Reproduce, word for word, everything from the line containing "Click the Écran de Cozinha icon" down to the end of the items, and leave the pictures out of your copy.

------ Source data ------

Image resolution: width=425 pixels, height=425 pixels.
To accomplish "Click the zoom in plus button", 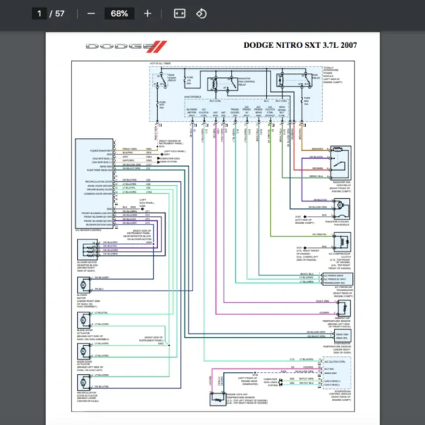I will coord(147,13).
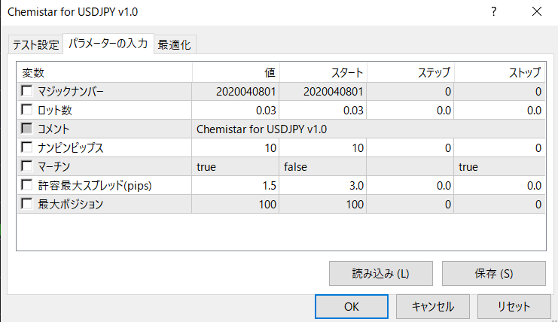Image resolution: width=558 pixels, height=322 pixels.
Task: Click the コメント value text field
Action: pyautogui.click(x=367, y=129)
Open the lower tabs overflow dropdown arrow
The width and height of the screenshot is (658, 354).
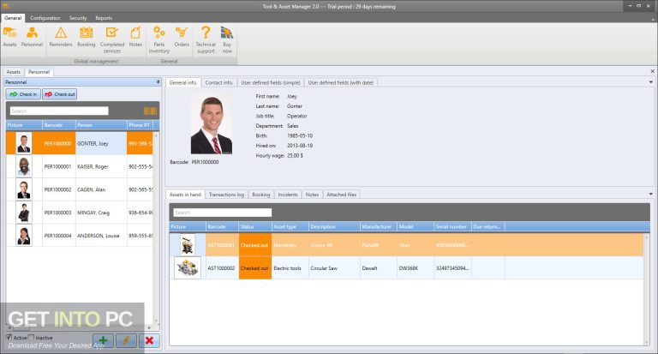[650, 195]
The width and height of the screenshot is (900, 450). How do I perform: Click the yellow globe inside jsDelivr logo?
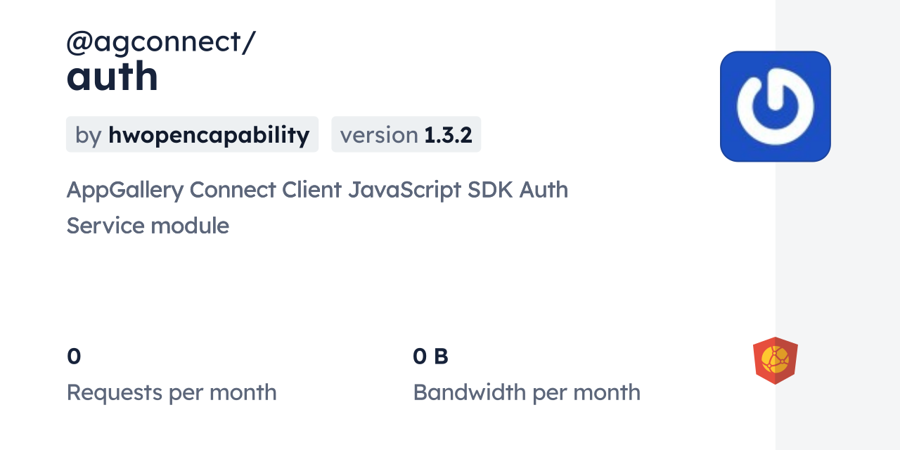[x=776, y=361]
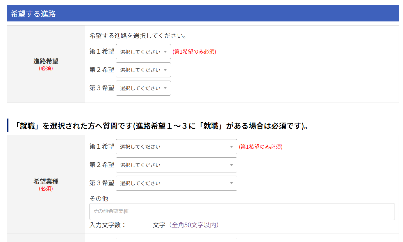Viewport: 403px width, 242px height.
Task: Click the 希望業種 row label
Action: click(x=46, y=182)
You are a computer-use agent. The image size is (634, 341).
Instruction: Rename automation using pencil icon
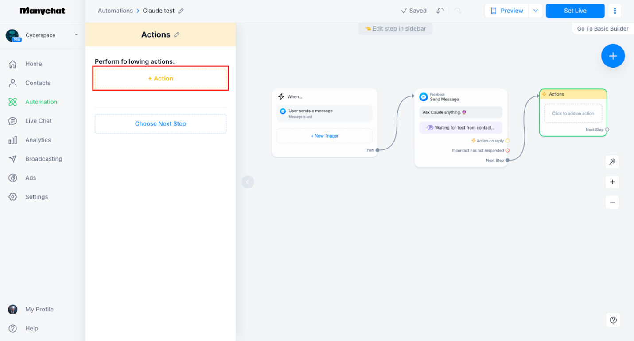pos(181,11)
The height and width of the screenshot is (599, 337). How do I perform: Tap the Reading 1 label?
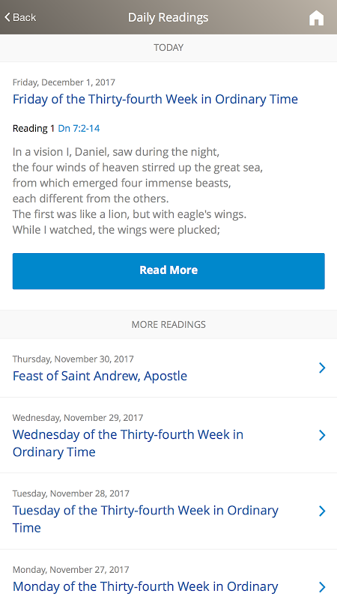(x=34, y=128)
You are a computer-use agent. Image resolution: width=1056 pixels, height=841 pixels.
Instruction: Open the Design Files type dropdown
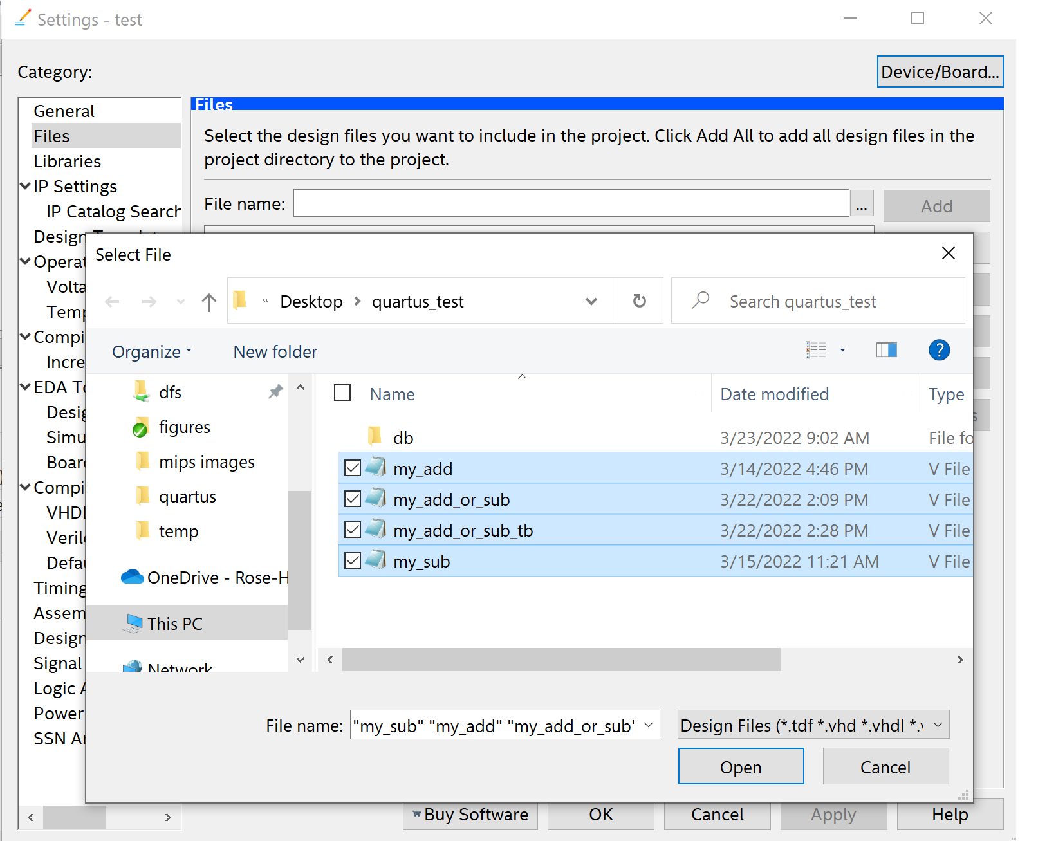point(813,725)
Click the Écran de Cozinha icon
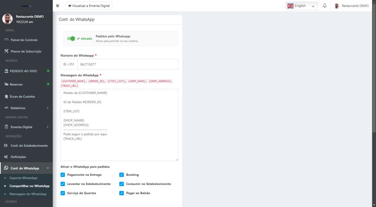This screenshot has height=207, width=376. [x=6, y=97]
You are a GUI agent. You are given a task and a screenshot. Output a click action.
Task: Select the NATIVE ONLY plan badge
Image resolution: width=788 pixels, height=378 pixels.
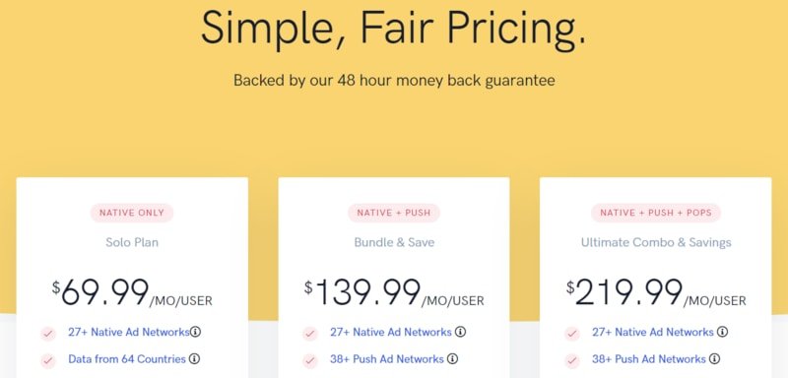point(132,213)
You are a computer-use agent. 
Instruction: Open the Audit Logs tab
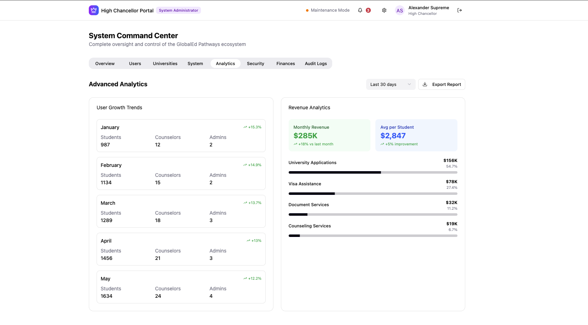316,64
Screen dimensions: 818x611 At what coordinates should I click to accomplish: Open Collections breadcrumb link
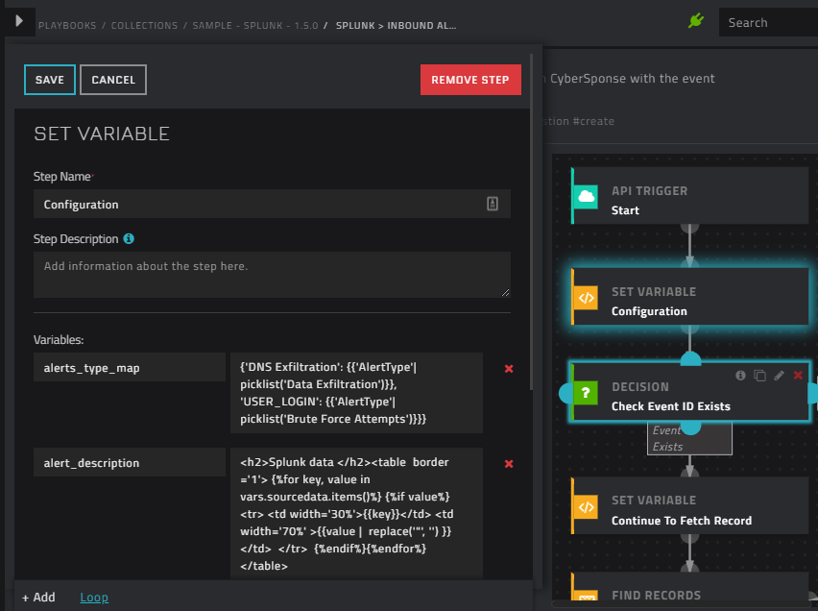point(144,26)
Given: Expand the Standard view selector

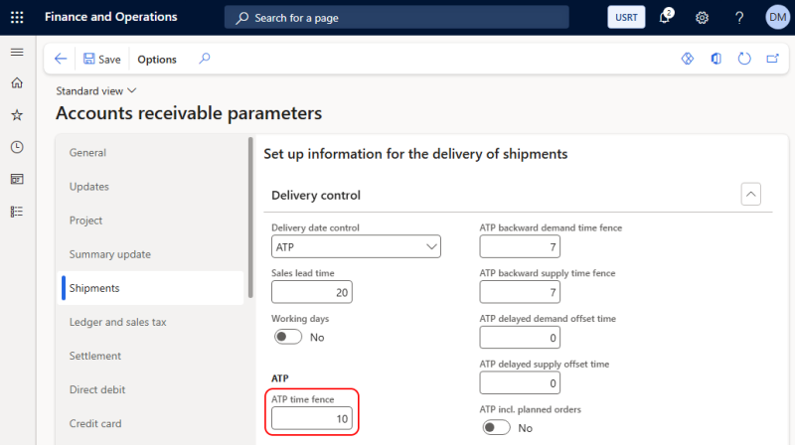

------

● **Complete output**
Click the Écran de Cozinha icon
This screenshot has height=207, width=376. [x=6, y=97]
You are a GUI agent. You are given a task and a screenshot. Output a click action.
Task: Select the NATIVE ONLY plan badge
Image resolution: width=788 pixels, height=378 pixels.
point(132,213)
You are a computer-use agent. 
Instruction: Open the Audit Logs tab
316,64
Screen dimensions: 818x611 At what coordinates should I click to accomplish: Open Collections breadcrumb link
point(144,26)
Given: Expand the Standard view selector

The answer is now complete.